* Try it *
Could you please output all of the records exactly?

__________________________________________________

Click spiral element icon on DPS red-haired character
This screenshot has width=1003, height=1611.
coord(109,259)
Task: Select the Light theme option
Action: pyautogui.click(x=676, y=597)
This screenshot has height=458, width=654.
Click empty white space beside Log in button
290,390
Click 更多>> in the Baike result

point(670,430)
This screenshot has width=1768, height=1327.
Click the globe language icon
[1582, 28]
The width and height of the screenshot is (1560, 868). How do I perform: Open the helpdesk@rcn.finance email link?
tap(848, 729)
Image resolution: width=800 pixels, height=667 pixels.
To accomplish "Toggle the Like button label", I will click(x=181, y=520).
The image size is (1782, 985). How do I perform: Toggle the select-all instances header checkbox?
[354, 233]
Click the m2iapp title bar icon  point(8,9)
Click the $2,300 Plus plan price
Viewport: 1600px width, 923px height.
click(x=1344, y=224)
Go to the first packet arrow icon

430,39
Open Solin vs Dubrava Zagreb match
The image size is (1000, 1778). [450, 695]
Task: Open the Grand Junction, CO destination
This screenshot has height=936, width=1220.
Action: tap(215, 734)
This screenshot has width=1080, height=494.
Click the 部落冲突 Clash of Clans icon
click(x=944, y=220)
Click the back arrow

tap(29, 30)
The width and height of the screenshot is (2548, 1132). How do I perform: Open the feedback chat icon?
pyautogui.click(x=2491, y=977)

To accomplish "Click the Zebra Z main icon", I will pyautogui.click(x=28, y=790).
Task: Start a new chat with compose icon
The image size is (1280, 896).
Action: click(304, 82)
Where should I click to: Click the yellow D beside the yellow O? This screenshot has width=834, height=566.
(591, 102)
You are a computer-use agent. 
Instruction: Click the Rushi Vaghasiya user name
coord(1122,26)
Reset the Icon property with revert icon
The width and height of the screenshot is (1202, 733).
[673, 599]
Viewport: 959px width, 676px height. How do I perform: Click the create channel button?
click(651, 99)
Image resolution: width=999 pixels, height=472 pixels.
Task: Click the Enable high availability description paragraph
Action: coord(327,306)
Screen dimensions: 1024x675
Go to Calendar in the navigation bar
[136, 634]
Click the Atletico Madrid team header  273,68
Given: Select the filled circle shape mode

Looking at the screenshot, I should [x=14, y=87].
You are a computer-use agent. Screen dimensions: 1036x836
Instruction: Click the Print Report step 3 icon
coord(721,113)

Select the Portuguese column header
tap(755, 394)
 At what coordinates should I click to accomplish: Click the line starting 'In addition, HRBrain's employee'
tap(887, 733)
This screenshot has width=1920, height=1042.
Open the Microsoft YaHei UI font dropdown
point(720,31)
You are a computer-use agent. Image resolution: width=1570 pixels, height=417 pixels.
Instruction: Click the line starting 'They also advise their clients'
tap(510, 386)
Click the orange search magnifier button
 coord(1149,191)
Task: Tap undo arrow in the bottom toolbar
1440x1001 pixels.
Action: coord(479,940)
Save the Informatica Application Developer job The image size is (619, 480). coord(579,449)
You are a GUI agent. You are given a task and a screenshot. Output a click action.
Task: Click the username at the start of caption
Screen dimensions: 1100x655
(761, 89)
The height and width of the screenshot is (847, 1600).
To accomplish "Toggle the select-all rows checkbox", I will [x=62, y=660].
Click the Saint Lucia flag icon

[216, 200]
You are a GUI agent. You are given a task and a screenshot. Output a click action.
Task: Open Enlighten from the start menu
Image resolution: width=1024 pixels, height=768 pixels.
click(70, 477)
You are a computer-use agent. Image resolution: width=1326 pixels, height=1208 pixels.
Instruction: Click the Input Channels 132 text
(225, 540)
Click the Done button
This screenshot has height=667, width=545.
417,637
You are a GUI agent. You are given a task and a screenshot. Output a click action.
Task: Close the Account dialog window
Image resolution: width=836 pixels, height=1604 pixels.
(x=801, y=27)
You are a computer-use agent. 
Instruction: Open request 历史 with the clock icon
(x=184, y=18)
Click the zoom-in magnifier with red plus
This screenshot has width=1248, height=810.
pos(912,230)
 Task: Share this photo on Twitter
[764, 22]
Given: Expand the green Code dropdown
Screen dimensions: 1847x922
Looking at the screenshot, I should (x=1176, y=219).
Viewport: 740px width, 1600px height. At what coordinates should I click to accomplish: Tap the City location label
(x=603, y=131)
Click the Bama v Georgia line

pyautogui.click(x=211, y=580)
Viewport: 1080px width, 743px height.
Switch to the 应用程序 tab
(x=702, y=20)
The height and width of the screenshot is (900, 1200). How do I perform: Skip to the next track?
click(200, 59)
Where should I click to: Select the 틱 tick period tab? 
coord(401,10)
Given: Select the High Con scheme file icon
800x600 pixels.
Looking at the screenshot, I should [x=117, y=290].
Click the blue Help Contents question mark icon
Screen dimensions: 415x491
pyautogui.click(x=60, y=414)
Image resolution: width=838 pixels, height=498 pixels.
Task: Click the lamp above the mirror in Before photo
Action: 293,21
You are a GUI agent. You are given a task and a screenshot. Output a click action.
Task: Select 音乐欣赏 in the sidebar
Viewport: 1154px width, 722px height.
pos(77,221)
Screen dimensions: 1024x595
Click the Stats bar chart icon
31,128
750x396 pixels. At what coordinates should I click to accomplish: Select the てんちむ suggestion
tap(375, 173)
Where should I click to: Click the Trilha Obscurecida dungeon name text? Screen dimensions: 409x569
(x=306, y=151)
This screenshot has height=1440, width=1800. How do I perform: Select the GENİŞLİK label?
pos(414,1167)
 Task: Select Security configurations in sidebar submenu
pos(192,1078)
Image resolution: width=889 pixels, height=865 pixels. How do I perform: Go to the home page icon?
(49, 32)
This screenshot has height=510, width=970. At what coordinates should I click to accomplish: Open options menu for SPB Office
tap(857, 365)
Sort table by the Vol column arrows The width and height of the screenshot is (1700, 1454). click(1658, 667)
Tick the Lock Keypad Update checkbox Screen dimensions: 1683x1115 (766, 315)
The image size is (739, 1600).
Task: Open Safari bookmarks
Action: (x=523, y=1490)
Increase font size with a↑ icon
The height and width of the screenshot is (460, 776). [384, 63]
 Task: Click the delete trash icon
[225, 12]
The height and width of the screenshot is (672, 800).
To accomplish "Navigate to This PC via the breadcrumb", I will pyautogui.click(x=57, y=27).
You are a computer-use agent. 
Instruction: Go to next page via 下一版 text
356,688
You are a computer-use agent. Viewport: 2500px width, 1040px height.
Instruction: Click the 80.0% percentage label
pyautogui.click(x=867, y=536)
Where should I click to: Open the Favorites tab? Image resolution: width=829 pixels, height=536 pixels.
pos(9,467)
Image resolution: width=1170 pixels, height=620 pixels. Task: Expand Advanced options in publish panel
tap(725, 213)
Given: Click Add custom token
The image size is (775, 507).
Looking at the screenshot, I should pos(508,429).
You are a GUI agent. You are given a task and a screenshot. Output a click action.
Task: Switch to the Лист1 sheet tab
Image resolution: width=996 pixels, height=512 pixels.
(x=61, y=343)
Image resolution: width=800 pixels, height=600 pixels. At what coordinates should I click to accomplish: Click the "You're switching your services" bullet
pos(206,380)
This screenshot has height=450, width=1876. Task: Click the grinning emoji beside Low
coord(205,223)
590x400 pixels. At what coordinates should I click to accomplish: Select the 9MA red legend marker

__________________________________________________

* Expected answer *
Click spiral element icon on DPS red-haired character
This screenshot has width=1003, height=1611.
coord(109,259)
Task: Select the Light theme option
Action: pyautogui.click(x=676, y=597)
This screenshot has height=458, width=654.
Click empty white space beside Log in button
290,390
Click 更多>> in the Baike result

point(670,430)
This screenshot has width=1768, height=1327.
Click the globe language icon
[1582, 28]
The width and height of the screenshot is (1560, 868). How do I perform: Open the helpdesk@rcn.finance email link?
tap(848, 729)
Image resolution: width=800 pixels, height=667 pixels.
To accomplish "Toggle the Like button label", I will click(x=181, y=520).
The image size is (1782, 985). How do I perform: Toggle the select-all instances header checkbox?
[354, 233]
Click the m2iapp title bar icon  point(8,9)
Click the $2,300 Plus plan price
Viewport: 1600px width, 923px height.
click(x=1344, y=224)
Go to the first packet arrow icon

430,39
Open Solin vs Dubrava Zagreb match
The image size is (1000, 1778). [450, 695]
Task: Open the Grand Junction, CO destination
This screenshot has height=936, width=1220.
Action: tap(215, 734)
This screenshot has width=1080, height=494.
Click the 部落冲突 Clash of Clans icon
click(x=944, y=220)
Click the back arrow

tap(29, 30)
The width and height of the screenshot is (2548, 1132). How do I perform: Open the feedback chat icon?
pyautogui.click(x=2491, y=977)

To accomplish "Click the Zebra Z main icon", I will pyautogui.click(x=28, y=790).
Task: Start a new chat with compose icon
The image size is (1280, 896).
Action: click(304, 82)
Where should I click to: Click the yellow D beside the yellow O? This screenshot has width=834, height=566.
(591, 102)
You are a computer-use agent. 
Instruction: Click the Rushi Vaghasiya user name
coord(1122,26)
Reset the Icon property with revert icon
The width and height of the screenshot is (1202, 733).
[673, 599]
Viewport: 959px width, 676px height. How do I perform: Click the create channel button?
click(651, 99)
Image resolution: width=999 pixels, height=472 pixels.
Task: Click the Enable high availability description paragraph
Action: coord(327,306)
Screen dimensions: 1024x675
Go to Calendar in the navigation bar
[136, 634]
Click the Atletico Madrid team header  273,68
Given: Select the filled circle shape mode

Looking at the screenshot, I should [x=14, y=87].
You are a computer-use agent. Screen dimensions: 1036x836
Instruction: Click the Print Report step 3 icon
coord(721,113)

Select the Portuguese column header
tap(755, 394)
 At what coordinates should I click to accomplish: Click the line starting 'In addition, HRBrain's employee'
tap(887, 733)
This screenshot has width=1920, height=1042.
Open the Microsoft YaHei UI font dropdown
point(720,31)
You are a computer-use agent. Image resolution: width=1570 pixels, height=417 pixels.
Instruction: Click the line starting 'They also advise their clients'
tap(510, 386)
Click the orange search magnifier button
 coord(1149,191)
Task: Tap undo arrow in the bottom toolbar
1440x1001 pixels.
Action: coord(479,940)
Save the Informatica Application Developer job The image size is (619, 480). coord(579,449)
You are a GUI agent. You are given a task and a screenshot. Output a click action.
Task: Click the username at the start of caption
Screen dimensions: 1100x655
(761, 89)
The height and width of the screenshot is (847, 1600).
To accomplish "Toggle the select-all rows checkbox", I will [x=62, y=660].
Click the Saint Lucia flag icon

[216, 200]
You are a GUI agent. You are given a task and a screenshot. Output a click action.
Task: Open Enlighten from the start menu
Image resolution: width=1024 pixels, height=768 pixels.
click(70, 477)
You are a computer-use agent. Image resolution: width=1326 pixels, height=1208 pixels.
Instruction: Click the Input Channels 132 text
(225, 540)
Click the Done button
This screenshot has height=667, width=545.
417,637
You are a GUI agent. You are given a task and a screenshot. Output a click action.
Task: Close the Account dialog window
Image resolution: width=836 pixels, height=1604 pixels.
(x=801, y=27)
You are a computer-use agent. 
Instruction: Open request 历史 with the clock icon
(x=184, y=18)
Click the zoom-in magnifier with red plus
This screenshot has width=1248, height=810.
pos(912,230)
 Task: Share this photo on Twitter
[764, 22]
Given: Expand the green Code dropdown
Screen dimensions: 1847x922
Looking at the screenshot, I should (x=1176, y=219).
Viewport: 740px width, 1600px height. At what coordinates should I click to accomplish: Tap the City location label
(x=603, y=131)
Click the Bama v Georgia line

pyautogui.click(x=211, y=580)
Viewport: 1080px width, 743px height.
Switch to the 应用程序 tab
(x=702, y=20)
The height and width of the screenshot is (900, 1200). How do I perform: Skip to the next track?
click(200, 59)
Where should I click to: Select the 틱 tick period tab? 
coord(401,10)
Given: Select the High Con scheme file icon
800x600 pixels.
Looking at the screenshot, I should [x=117, y=290].
Click the blue Help Contents question mark icon
Screen dimensions: 415x491
pyautogui.click(x=60, y=414)
Image resolution: width=838 pixels, height=498 pixels.
Task: Click the lamp above the mirror in Before photo
Action: 293,21
You are a GUI agent. You are given a task and a screenshot. Output a click action.
Task: Select 音乐欣赏 in the sidebar
Viewport: 1154px width, 722px height.
pos(77,221)
Screen dimensions: 1024x595
Click the Stats bar chart icon
31,128
750x396 pixels. At what coordinates should I click to accomplish: Select the てんちむ suggestion
tap(375, 173)
Where should I click to: Click the Trilha Obscurecida dungeon name text? Screen dimensions: 409x569
(x=306, y=151)
This screenshot has height=1440, width=1800. How do I perform: Select the GENİŞLİK label?
pos(414,1167)
 Task: Select Security configurations in sidebar submenu
pos(192,1078)
Image resolution: width=889 pixels, height=865 pixels. How do I perform: Go to the home page icon?
(49, 32)
This screenshot has height=510, width=970. At what coordinates should I click to accomplish: Open options menu for SPB Office
tap(857, 365)
Sort table by the Vol column arrows The width and height of the screenshot is (1700, 1454). click(1658, 667)
Tick the Lock Keypad Update checkbox Screen dimensions: 1683x1115 (766, 315)
The image size is (739, 1600).
Task: Open Safari bookmarks
Action: (x=523, y=1490)
Increase font size with a↑ icon
The height and width of the screenshot is (460, 776). [384, 63]
 Task: Click the delete trash icon
[225, 12]
The height and width of the screenshot is (672, 800).
To accomplish "Navigate to This PC via the breadcrumb", I will pyautogui.click(x=57, y=27).
You are a computer-use agent. 
Instruction: Go to next page via 下一版 text
356,688
You are a computer-use agent. Viewport: 2500px width, 1040px height.
Instruction: Click the 80.0% percentage label
pyautogui.click(x=867, y=536)
Where should I click to: Open the Favorites tab? Image resolution: width=829 pixels, height=536 pixels.
pos(9,467)
Image resolution: width=1170 pixels, height=620 pixels. Task: Expand Advanced options in publish panel
tap(725, 213)
Given: Click Add custom token
The image size is (775, 507).
Looking at the screenshot, I should pos(508,429).
You are a GUI agent. You are given a task and a screenshot. Output a click action.
Task: Switch to the Лист1 sheet tab
Image resolution: width=996 pixels, height=512 pixels.
(x=61, y=343)
Image resolution: width=800 pixels, height=600 pixels. At what coordinates should I click to accomplish: Click the "You're switching your services" bullet
pos(206,380)
This screenshot has height=450, width=1876. Task: Click the grinning emoji beside Low
coord(205,223)
590x400 pixels. At what coordinates should I click to accomplish: Select the 9MA red legend marker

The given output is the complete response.